Step 1: Calculate sample proportion \( \hat{p} \)

From the data provided:

  • Number of students who own a car = 120
  • Total number of students surveyed = 319

\[ \hat{p} = \frac{120}{319} \approx 0.376 \]

Step 2: Find the z-score for 99% confidence

For a 99% confidence level, the z-score corresponding to \( \alpha/2 = 0.005 \) (since it's a two-tailed test) is approximately \( 2.576 \).

Step 3: Calculate the standard error

\[ \text{Standard Error} = \sqrt{\frac{\hat{p}(1-\hat{p})}{n}} = \sqrt{\frac{0.376(1-0.376)}{319}} \approx \sqrt{\frac{0.376 \times 0.624}{319}} = \sqrt{\frac{0.234624}{319}} \approx \sqrt{0.000734} \approx 0.0271 \]

Step 4: Calculate the margin of error

\[ \text{Margin of Error} = z_{\alpha/2} \times \text{Standard Error} = 2.576 \times 0.0271 \approx 0.0699 \approx 0.070 \]

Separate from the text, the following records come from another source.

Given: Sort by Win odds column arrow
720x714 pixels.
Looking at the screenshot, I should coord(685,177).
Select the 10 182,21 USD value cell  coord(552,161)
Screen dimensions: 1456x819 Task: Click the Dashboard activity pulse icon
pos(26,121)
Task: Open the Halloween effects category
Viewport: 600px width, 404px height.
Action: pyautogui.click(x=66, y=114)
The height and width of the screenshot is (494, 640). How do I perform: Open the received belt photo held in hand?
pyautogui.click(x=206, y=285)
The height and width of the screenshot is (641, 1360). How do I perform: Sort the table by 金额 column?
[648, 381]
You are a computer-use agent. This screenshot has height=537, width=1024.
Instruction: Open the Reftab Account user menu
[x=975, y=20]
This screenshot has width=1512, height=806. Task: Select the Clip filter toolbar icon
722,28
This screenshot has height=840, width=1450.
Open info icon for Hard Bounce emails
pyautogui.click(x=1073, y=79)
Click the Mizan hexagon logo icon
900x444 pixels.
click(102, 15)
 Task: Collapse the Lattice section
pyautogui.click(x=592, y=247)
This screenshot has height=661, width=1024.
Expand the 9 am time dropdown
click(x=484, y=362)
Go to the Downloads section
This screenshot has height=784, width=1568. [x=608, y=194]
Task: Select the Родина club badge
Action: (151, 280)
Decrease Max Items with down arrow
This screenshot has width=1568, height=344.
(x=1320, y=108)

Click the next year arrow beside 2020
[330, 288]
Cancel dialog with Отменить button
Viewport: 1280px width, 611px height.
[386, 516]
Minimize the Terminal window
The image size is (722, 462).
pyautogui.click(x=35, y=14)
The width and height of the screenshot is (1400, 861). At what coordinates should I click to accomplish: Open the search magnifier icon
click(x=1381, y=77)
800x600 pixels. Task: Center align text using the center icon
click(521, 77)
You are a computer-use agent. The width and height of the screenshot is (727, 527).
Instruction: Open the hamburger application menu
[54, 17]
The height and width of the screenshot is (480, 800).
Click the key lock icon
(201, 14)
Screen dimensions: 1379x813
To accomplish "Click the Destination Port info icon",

Step 5: Construct the confidence interval

\[ \text{Confidence Interval} = \hat{p} \pm \text{Margin of Error} \]

\[ \text{Lower limit} = 0.376 - 0.070 \approx 0.306 \]

\[ \text{Upper limit} = 0.376 + 0.070 \approx 0.446 \]

Final Result

Thus, the 99% confidence interval for the true proportion of college students who own a car is:

\[ 0.306 < p < 0.446 \]

The correct answer is C) 0.306 < p < 0.446.